Logan has company. According to the USDA, certified organic cropland for grains, fruits, vegetables and other crops more than doubled from 1992 to 1997, then doubled again for many crops between 1997 and 2003. A report released this year by California Certified Organic Farmers (CCOF), one of the largest and oldest USDA-accredited organic certifying agents in the state, says the number of organic farms in California is growing by approximately 100 new producers and processors a year. Louis Christie, the local CCOF regional service representative, estimates the current number of certified organic farms in San Diego County at 150. “But that number’s growing because a lot of people are transitioning,” said Christie. “It’s a hard number to keep track of.”
But while the organic market keeps growing-especially for vegetables and fruits-and places like Wal-Mart continue adding organic-labeled foods to their grocery aisles, the overall adoption level remains low. According to the USDA, less than half of 1 percent of all U.S. cropland was certified organic in 2003.
There’s another trend in U.S. agriculture that may be helping keep that number low. While some farmers are going organic, others are turning to biotechnology. More and more U.S. farms are growing crops with altered genetic material, Genetically Modified Organisms, known as GMOs or transgenic crops.

• [Actions to take]
A - Mark each statement about the organic farming text yes or no, and quote the words from the text that decide it. (i) Certified organic cropland for many crops doubled between 1997 and 2003. (ii) Christie estimates that San Diego County has 100 certified organic farms. (iii) In 2003, more than 1 percent of U.S. cropland was certified organic.
B - Please write the next part of the organic farming text, picking up after its last sentence.

• [Available data]

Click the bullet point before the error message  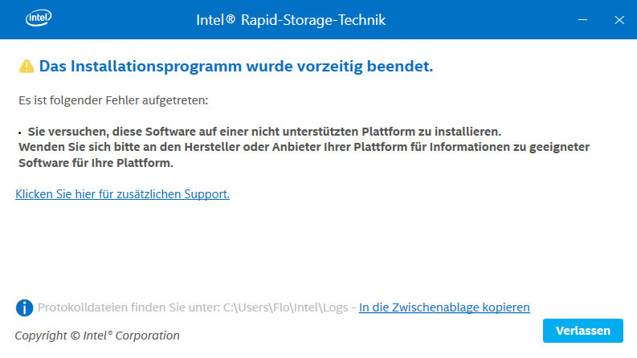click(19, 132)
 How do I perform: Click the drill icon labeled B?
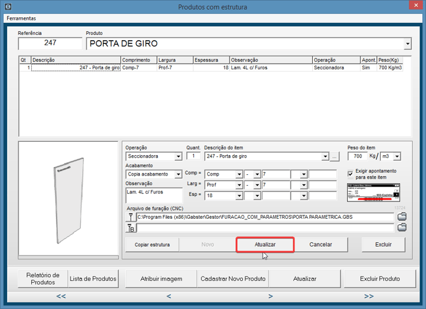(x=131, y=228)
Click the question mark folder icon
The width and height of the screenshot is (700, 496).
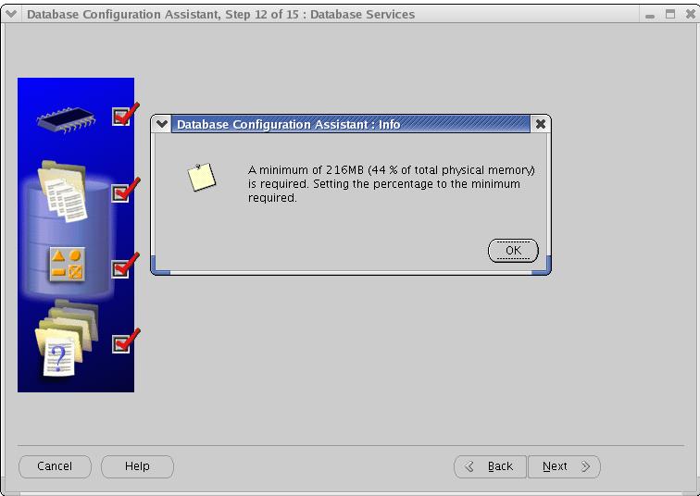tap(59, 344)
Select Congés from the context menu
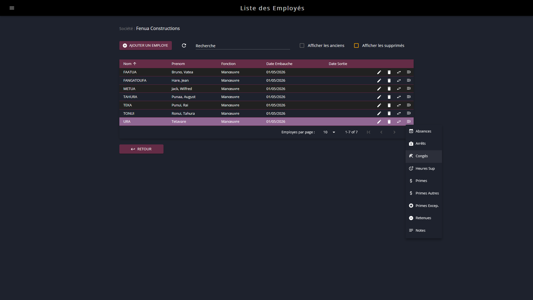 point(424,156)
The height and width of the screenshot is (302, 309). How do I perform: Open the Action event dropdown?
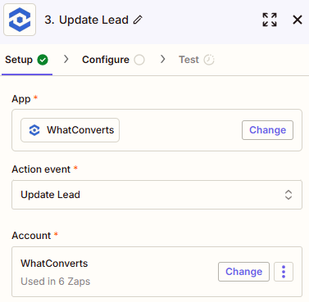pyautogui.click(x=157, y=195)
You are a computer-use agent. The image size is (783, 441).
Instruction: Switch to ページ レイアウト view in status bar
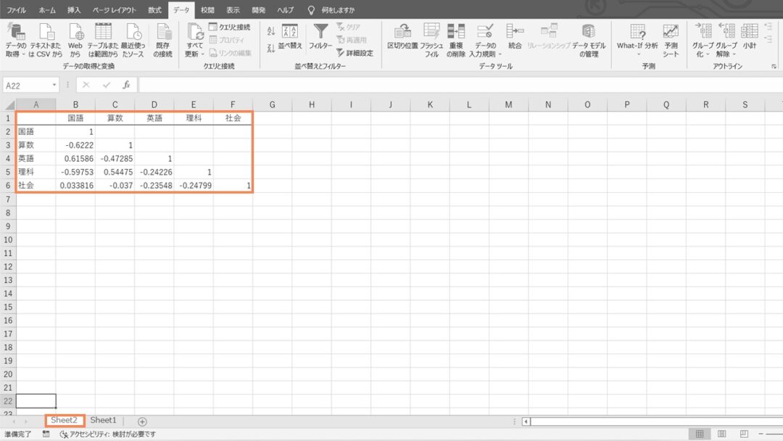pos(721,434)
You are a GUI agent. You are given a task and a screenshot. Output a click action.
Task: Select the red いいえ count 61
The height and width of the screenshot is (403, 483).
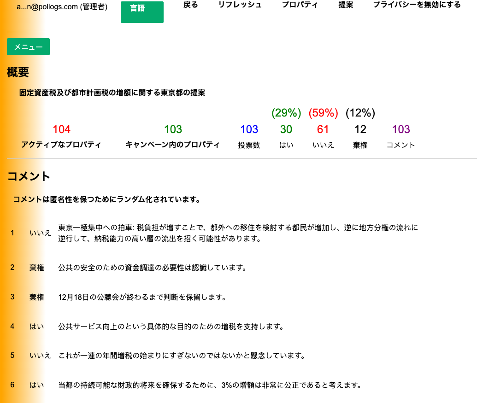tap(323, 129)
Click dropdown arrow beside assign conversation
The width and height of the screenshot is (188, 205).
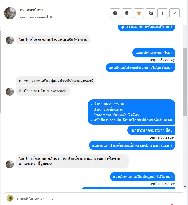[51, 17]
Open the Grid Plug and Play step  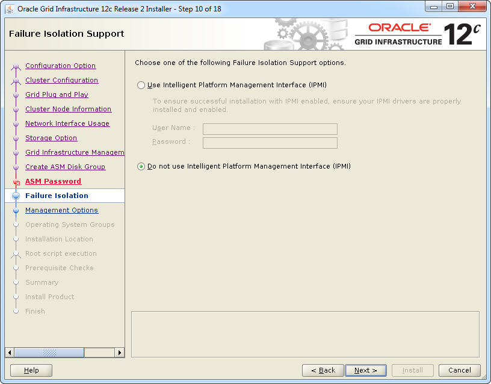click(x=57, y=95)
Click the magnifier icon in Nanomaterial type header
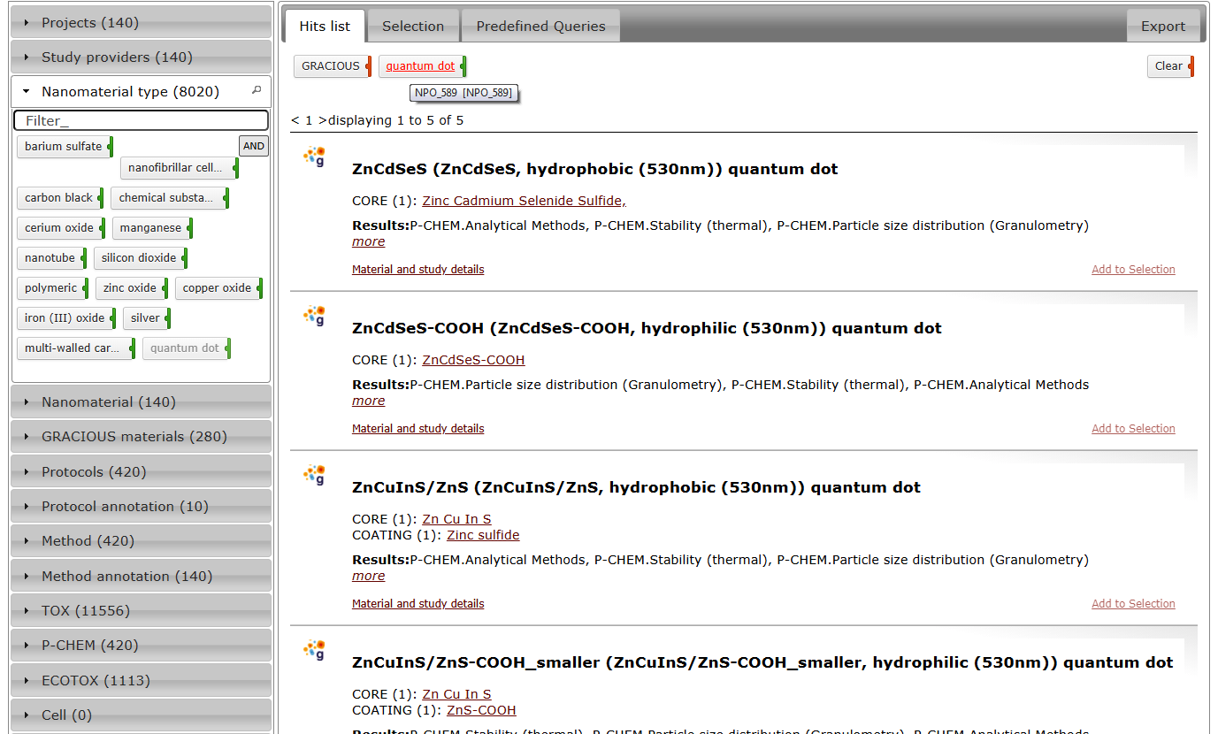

• [Response list]
A -
(i) Yes: "then doubled again for many crops between 1997 and 2003."
(ii) No: "estimates the current number of certified organic farms in San Diego County at 150."
(iii) No: "less than half of 1 percent of all U.S. cropland was certified organic in 2003."

B -
The U.S. is the largest producer of transgenic crops in the world. A high percentage of all U.S. crops of cotton, soybeans and corn are transgenic-according to the USDA, 85 percent of U.S. soybean acreage in 2004 was transgenic.
Logan cringes at the mention of transgenic crops. Earlier this month, he hosted the Zapatista Corn Harvest Festival, a fundraising event sponsored by local nonprofit Schools for Chiapas, to raise money for a program that supplies GMO test kits to the indigenous people of Chiapas, Mexico. Logan is among those who say the traditional maize (corn) seeds in Chiapas and other parts of Mexico are getting mixed in with the United States’ transgenic corn, which is not only illegal-the planting of transgenic crops has been banned in Mexico since 1998-but has vast cultural implications. About a third of the indigenous people of Chiapas are of Maya descent, and because of Maya mythology, they consider themselves “The People of the Corn.”
Logan stood in front of a small patch of Chiapas corn planted on La Milpa as a symbol of his support. While a row of small black ants marched across the brim of his faded mint green baseball cap, he decried the spread of transgenic crops. “It’s not only scary,” said Logan, “it’s sacrilege.”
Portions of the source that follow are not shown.